DATA LISTING -
________________________

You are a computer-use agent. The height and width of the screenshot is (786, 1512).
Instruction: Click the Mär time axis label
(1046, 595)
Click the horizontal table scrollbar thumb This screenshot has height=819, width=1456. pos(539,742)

________________________

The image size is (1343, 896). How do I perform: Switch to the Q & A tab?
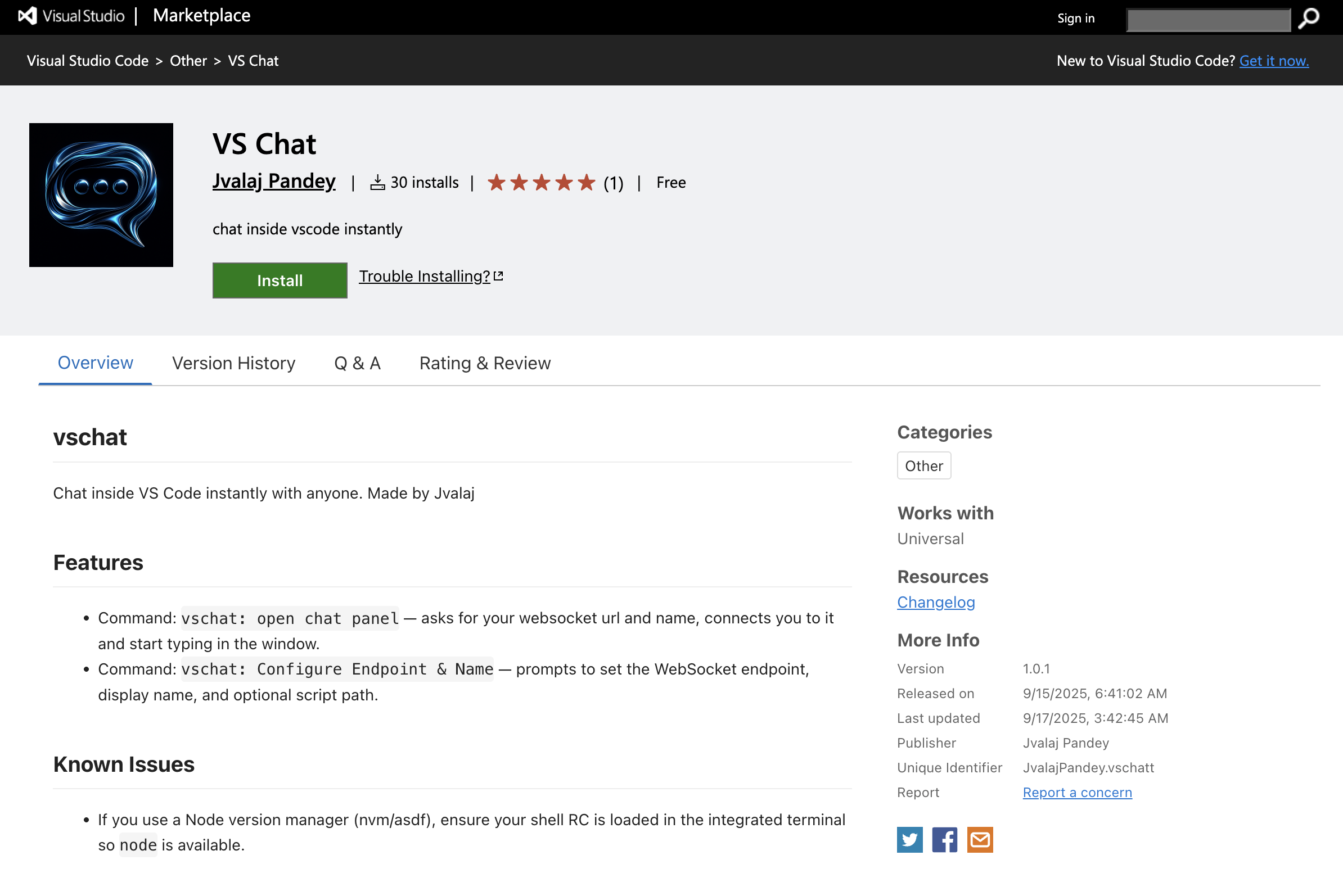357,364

________________________

ACTION ITEM -
Tally the lines in the records that hold the word "screenshot". Give only the total.

ANSWER SECTION -
2